The challenges wrought by the COVID-19 pandemic on health systems have tested primary care clinicians, who are on the front lines of care delivery. To ensure the longevity of the primary care workforce, strong interprofessional teams are one important solution to alleviating burnout and increasing clinician and patient satisfaction, but the pandemic has demonstrated that the operating manual needs to be adapted for virtual work. Essential principles of primary care, including preventative care, communication and collaboration, and building strong relationships, can be applied to strengthen virtual primary care teams.

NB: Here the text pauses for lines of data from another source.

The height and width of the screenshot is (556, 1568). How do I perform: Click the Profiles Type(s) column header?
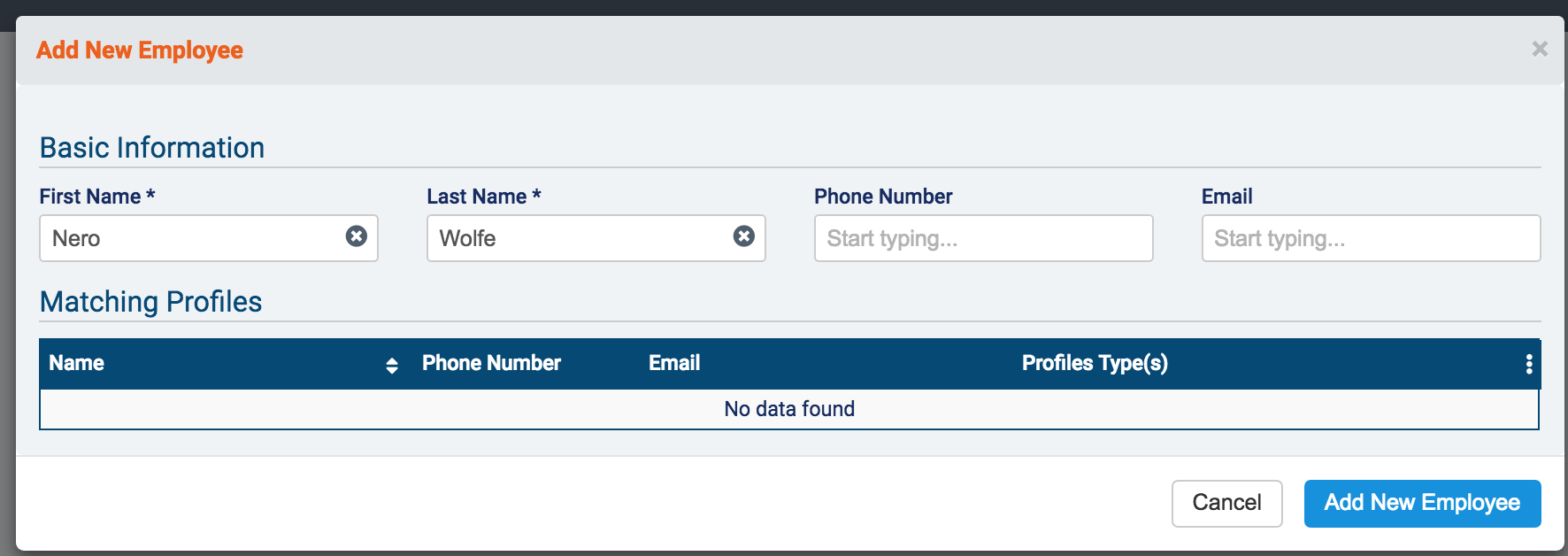click(x=1095, y=363)
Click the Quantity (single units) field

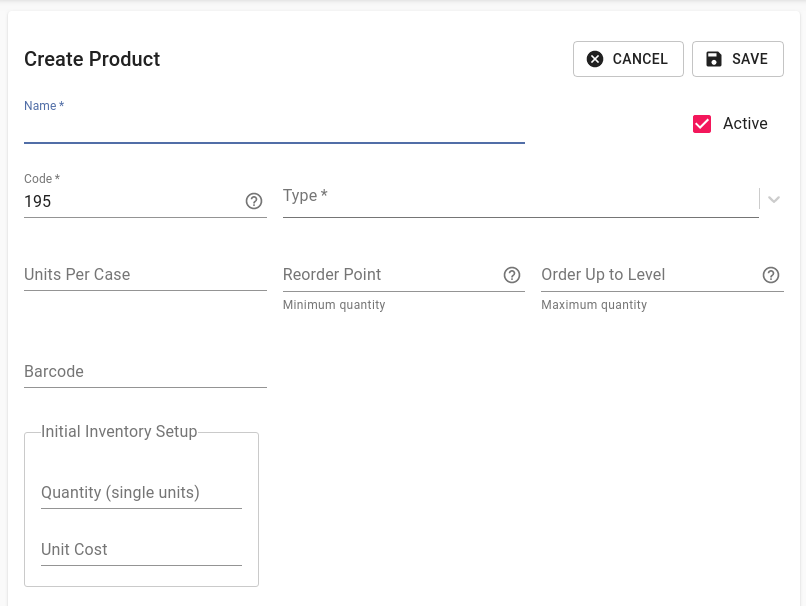pos(141,493)
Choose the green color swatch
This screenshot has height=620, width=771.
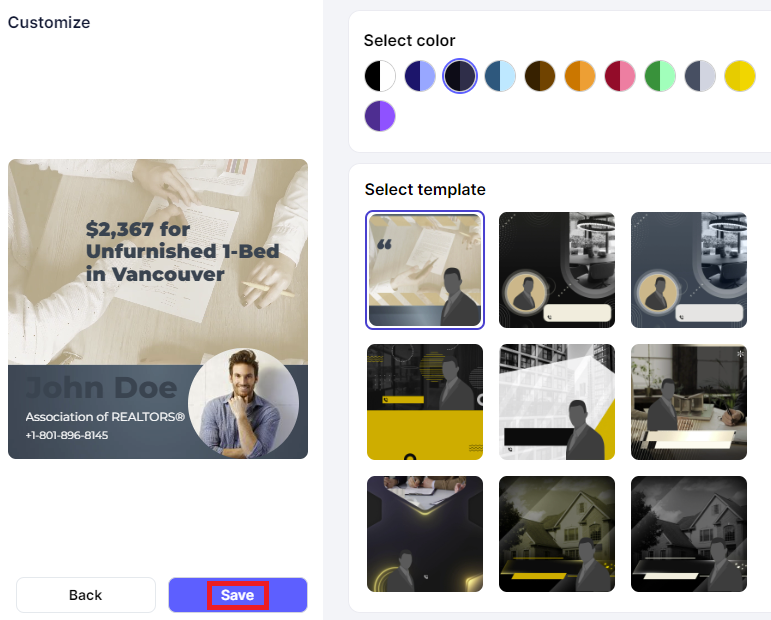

Despite differently organized health system structures, the United States and Israel share similar challenges when it comes to the primary care workforce. Both systems struggle to train and retain enough primary care clinicians, and predict that current shortages may grow within the next 10 years [1, 2]. These shortages are driven by a number of factors, including increasing demand due to aging populations; stagnant numbers of medical students selecting family medicine or other primary care-related specialties; and high rates of burnout leading to turnover or early retirement amongst practicing clinicians [2]. Over the past decade, interprofessional teams have become one important solution to primary care’s challenges, and practices have constructed teams with diverse members who can be responsive to their population [3]. Robust teams that include physicians, nurses, dieticians, pharmacists, and social workers strengthen and support primary care while alleviating burnout, increasing clinician satisfaction, and improving patient outcomes [4].

With the onset of the COVID-19 pandemic, however, stable, well-functioning primary care teams with reliable routines and processes were upended by new, virtual ways of working. Teams, used to huddling together in clinic, executing warm hand-offs to meet patient needs, and speaking in real-time, had to work virtually, often from home, with laptops, telehealth platforms, and their electronic medical record as their main patient care tools. Teams were further disrupted as members were reassigned, furloughed, took time off to care for family members, or left the workforce. The return of some in-person care during the continuation of the pandemic has meant that a small number of essential clinicians are in clinic- without their full team. Below, we share core team strategies that may help teams adapt to virtual work.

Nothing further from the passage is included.